Please quote the data verbatim from the line with "Given: Click the store" up to and including the line with "Looking at the screenshot, I should pos(793,88).".

# Excerpted data
○ ○ ○ ○ ○

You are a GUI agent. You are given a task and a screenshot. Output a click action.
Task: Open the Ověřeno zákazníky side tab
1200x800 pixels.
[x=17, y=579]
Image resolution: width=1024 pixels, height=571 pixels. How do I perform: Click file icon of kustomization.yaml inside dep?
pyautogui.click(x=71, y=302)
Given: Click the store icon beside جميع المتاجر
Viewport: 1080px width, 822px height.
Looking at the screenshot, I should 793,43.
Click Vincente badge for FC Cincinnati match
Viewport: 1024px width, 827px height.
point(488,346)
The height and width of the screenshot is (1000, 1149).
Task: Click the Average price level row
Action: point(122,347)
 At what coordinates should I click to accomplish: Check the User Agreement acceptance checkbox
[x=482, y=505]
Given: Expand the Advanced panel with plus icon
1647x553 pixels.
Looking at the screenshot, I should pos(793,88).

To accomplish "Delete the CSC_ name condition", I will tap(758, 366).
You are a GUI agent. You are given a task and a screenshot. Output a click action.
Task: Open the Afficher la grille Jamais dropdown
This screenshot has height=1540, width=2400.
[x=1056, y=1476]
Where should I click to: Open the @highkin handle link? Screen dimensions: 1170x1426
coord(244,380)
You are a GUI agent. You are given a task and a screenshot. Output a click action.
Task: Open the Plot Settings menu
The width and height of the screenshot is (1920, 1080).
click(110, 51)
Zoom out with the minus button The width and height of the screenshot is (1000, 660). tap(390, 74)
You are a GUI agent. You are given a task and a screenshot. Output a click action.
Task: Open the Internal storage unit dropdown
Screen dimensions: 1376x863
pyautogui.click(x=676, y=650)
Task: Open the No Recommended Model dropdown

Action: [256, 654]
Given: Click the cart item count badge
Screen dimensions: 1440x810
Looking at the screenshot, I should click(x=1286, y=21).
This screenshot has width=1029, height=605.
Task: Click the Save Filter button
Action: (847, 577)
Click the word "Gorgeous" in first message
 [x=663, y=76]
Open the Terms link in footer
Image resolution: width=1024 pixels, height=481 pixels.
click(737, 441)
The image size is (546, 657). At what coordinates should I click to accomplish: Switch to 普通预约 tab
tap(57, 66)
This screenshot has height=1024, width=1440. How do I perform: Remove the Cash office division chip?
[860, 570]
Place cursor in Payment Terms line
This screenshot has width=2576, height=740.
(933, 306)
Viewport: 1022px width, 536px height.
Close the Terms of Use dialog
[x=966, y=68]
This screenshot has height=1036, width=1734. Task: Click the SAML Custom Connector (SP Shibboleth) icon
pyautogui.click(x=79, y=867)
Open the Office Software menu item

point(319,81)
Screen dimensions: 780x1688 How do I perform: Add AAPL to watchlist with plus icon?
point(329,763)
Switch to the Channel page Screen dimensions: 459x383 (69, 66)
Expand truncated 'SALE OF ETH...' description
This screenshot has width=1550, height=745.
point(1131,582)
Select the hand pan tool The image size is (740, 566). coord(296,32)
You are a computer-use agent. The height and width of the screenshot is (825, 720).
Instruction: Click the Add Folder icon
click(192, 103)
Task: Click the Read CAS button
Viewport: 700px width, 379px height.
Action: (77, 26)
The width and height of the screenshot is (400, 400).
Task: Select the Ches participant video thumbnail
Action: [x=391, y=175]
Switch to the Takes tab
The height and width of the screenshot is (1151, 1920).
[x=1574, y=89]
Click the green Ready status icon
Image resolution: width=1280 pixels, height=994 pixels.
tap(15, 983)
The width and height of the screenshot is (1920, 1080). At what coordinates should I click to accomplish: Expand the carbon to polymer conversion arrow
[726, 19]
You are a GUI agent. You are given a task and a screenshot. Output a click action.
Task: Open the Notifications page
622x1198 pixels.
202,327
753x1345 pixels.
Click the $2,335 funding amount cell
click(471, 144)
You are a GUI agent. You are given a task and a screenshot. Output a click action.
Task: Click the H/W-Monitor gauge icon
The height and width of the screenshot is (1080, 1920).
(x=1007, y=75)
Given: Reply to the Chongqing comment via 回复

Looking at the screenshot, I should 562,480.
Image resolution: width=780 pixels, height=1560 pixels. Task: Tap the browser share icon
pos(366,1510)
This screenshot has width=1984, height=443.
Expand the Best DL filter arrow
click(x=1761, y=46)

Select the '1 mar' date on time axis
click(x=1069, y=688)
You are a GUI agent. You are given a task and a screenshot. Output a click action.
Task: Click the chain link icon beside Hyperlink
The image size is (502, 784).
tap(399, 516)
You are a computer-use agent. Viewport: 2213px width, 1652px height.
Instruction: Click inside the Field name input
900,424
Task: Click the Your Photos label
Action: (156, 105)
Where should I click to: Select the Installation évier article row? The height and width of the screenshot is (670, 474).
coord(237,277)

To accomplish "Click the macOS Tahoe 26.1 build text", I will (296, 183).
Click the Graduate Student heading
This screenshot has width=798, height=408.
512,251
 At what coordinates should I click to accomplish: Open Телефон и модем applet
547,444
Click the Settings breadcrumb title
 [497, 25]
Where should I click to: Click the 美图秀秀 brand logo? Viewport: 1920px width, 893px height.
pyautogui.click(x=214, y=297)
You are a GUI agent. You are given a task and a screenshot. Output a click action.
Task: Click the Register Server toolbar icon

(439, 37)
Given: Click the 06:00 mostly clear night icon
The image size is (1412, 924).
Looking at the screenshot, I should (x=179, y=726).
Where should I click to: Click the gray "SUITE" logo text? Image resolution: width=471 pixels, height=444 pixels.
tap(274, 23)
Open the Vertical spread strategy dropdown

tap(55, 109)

○ ○ ○ ○ ○

# Answer for this exercise
Given: Click the store icon beside جميع المتاجر
Viewport: 1080px width, 822px height.
Looking at the screenshot, I should 793,43.
Click Vincente badge for FC Cincinnati match
Viewport: 1024px width, 827px height.
point(488,346)
The height and width of the screenshot is (1000, 1149).
Task: Click the Average price level row
Action: point(122,347)
 At what coordinates should I click to accomplish: Check the User Agreement acceptance checkbox
[x=482, y=505]
Given: Expand the Advanced panel with plus icon
1647x553 pixels.
Looking at the screenshot, I should pos(793,88).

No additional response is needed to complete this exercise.